- **HOW TO COMPLETE THIS TASK**
Starting at the line that contains "Screenshot is 768x1024." in the listing below, write out every line word for word until you have written the line that contains "回首頁 (239, 132)".

- **LISTED RECORDS**
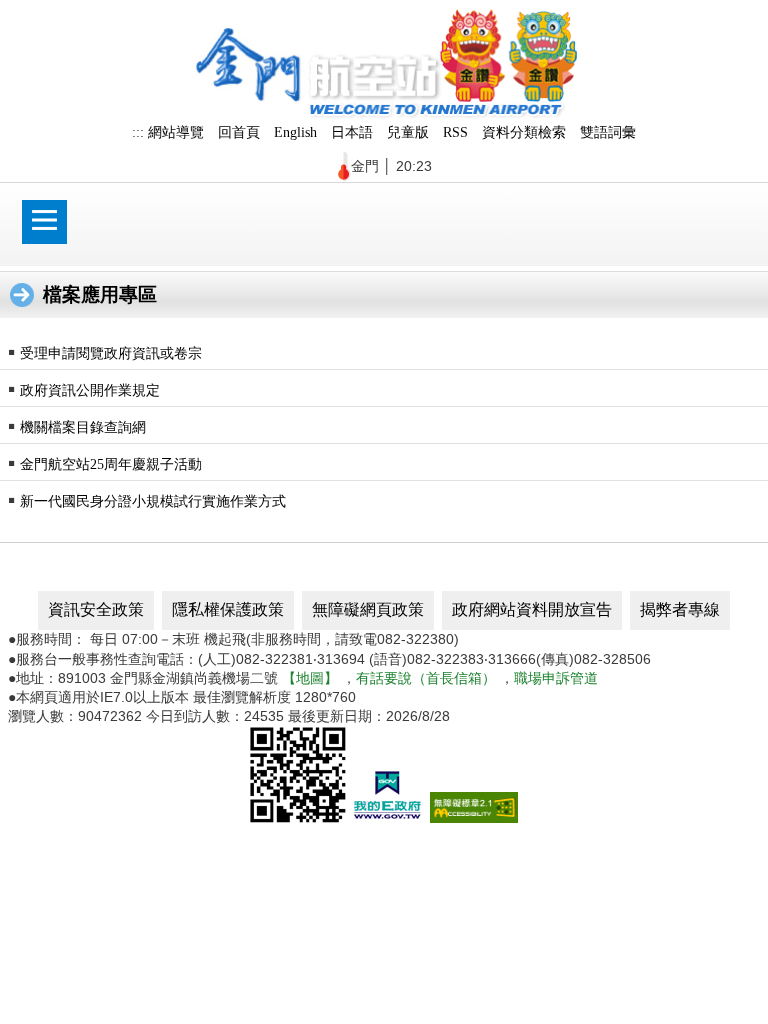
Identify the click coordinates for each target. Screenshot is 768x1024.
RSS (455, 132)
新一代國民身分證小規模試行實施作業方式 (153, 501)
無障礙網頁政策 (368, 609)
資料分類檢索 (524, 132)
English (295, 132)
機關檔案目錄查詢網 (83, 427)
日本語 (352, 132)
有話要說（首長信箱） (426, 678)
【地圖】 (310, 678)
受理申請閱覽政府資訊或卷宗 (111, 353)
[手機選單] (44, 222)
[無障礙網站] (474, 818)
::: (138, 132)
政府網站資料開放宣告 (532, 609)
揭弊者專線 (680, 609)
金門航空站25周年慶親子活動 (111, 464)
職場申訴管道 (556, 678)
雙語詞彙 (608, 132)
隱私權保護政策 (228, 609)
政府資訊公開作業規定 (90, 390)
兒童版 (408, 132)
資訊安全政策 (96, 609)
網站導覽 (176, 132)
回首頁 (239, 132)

==

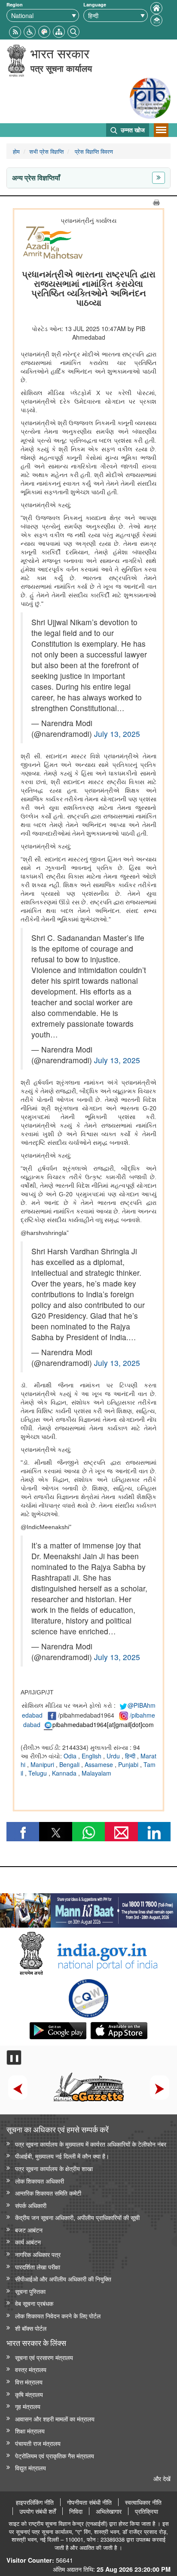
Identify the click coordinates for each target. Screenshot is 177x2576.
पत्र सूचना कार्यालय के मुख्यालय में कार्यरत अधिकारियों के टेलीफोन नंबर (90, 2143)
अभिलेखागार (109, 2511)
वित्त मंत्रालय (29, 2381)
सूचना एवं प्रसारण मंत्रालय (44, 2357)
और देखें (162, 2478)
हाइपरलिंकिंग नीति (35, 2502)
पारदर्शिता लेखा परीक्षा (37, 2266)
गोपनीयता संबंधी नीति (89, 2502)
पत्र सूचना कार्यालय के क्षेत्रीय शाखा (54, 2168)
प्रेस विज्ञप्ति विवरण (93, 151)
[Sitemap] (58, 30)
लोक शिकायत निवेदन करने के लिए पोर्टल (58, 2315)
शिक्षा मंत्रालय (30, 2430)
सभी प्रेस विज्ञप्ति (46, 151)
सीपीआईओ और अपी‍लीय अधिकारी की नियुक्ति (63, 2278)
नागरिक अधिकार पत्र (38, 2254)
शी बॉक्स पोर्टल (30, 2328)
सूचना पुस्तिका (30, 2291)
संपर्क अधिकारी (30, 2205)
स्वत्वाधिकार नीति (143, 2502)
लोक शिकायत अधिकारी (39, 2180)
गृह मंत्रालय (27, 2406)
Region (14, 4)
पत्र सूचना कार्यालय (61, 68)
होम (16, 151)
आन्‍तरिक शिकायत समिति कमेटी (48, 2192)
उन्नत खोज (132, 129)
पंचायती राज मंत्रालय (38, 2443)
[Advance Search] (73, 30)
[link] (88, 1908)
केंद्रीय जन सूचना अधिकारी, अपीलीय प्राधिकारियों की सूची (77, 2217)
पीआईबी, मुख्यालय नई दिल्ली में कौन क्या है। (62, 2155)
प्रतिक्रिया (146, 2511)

- **COMPLETED EXERCISE**
Identify the click coordinates for each target. Screenshot is 768x1024.
RSS (455, 132)
新一代國民身分證小規模試行實施作業方式 (153, 501)
無障礙網頁政策 (368, 609)
資料分類檢索 (524, 132)
English (295, 132)
機關檔案目錄查詢網 (83, 427)
日本語 (352, 132)
有話要說（首長信箱） (426, 678)
【地圖】 (310, 678)
受理申請閱覽政府資訊或卷宗 (111, 353)
[手機選單] (44, 222)
[無障礙網站] (474, 818)
::: (138, 132)
政府網站資料開放宣告 (532, 609)
揭弊者專線 (680, 609)
金門航空站25周年慶親子活動 (111, 464)
職場申訴管道 (556, 678)
雙語詞彙 (608, 132)
隱私權保護政策 (228, 609)
政府資訊公開作業規定 (90, 390)
兒童版 (408, 132)
資訊安全政策 (96, 609)
網站導覽 (176, 132)
回首頁 (239, 132)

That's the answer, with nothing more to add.